Is ADHD a biological-neurological disorder? Surprisingly, the answer to this question depends on whether you live in France or in the United States. In the United States, child psychiatrists consider ADHD to be a biological disorder with biological causes. The preferred treatment is also biological–psycho stimulant medications such as Ritalin and Adderall.

French child psychiatrists, on the other hand, view ADHD as a medical condition that has psycho-social and situational causes. Instead of treating children’s focusing and behavioral problems with drugs, French doctors prefer to look for the underlying issue that is causing the child distress—not in the child’s brain but in the child’s social context. They then choose to treat the underlying social context problem with psychotherapy or family counseling. This is a very different way of seeing things from the American tendency to attribute all symptoms to a biological dysfunction such as a chemical imbalance in the child’s brain.

The French holistic, psycho-social approach also allows for considering nutritional causes for ADHD-type symptoms—specifically the fact that the behavior of some children is worsened after eating foods with artificial colors, certain preservatives, and/or allergens. Clinicians who work with troubled children in this country—not to mention parents of many ADHD kids—are well aware that dietary interventions can sometimes help a child’s problem. In the United States, the strict focus on pharmaceutical treatment of ADHD, however, encourages clinicians to ignore the influence of dietary factors on children’s behavior.

From the time their children are born, French parents provide them with a firm structure. Children don’t snack whenever they want. Mealtimes are at four specific times of the day. French children learn to wait patiently for meals, rather than eating snack foods whenever they feel like it. French babies, too, are expected to conform to limits set by parents and not by their crying selves. French parents let their babies “cry it out” if they are not sleeping through the night at the age of four months.
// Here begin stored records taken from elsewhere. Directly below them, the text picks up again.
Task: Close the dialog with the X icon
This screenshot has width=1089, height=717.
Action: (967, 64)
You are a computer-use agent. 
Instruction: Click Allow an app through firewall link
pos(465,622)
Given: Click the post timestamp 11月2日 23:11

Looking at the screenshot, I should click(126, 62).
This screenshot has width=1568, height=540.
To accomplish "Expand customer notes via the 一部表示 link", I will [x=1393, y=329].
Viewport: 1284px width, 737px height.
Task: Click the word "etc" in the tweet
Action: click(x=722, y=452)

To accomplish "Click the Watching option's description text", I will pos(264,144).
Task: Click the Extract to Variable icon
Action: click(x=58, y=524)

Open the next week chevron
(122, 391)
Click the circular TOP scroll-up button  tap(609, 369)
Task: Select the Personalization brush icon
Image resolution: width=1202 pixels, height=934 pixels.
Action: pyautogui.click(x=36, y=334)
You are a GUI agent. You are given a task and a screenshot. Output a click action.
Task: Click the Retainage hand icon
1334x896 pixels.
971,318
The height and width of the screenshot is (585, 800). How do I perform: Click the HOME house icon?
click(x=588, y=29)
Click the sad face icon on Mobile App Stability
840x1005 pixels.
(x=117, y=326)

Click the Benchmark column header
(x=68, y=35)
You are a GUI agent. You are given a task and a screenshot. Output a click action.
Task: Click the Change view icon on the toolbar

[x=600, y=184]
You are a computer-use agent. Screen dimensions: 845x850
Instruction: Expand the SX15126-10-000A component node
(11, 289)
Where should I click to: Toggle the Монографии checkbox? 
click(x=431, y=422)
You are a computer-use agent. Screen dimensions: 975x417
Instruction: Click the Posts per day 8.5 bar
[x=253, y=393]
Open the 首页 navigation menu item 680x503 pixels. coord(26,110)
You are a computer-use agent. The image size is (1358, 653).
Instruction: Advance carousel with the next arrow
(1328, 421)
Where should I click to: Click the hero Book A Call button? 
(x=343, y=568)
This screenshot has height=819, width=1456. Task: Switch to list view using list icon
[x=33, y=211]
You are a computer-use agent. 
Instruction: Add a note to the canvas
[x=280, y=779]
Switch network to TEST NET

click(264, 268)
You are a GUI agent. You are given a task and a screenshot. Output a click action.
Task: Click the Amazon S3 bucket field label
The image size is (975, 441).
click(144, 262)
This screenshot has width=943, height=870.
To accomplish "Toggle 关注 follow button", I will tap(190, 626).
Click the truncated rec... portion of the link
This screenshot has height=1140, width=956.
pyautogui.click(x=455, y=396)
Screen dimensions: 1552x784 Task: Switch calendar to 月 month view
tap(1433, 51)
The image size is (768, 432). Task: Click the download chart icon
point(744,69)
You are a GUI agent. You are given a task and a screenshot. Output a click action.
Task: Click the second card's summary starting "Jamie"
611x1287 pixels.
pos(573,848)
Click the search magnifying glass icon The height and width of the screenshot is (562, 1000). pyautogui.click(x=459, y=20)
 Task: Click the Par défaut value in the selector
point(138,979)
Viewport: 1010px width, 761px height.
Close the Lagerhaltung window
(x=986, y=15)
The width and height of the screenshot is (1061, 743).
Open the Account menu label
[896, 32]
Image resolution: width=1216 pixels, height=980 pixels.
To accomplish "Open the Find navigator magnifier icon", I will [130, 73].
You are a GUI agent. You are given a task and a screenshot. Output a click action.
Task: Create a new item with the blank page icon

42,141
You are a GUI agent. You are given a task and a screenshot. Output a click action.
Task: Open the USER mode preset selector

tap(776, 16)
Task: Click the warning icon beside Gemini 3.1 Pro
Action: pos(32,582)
French parents have a different philosophy of discipline. Consistently enforced limits, in the French view, make children feel safe and secure. Clear limits, they believe, actually make a child feel happier and safer—something that is congruent with my own experience as both a therapist and a parent. Finally, French parents believe that hearing the word “no” rescues children from the “tyranny of their own desires.” And spanking, when used judiciously, is not considered child abuse in France.”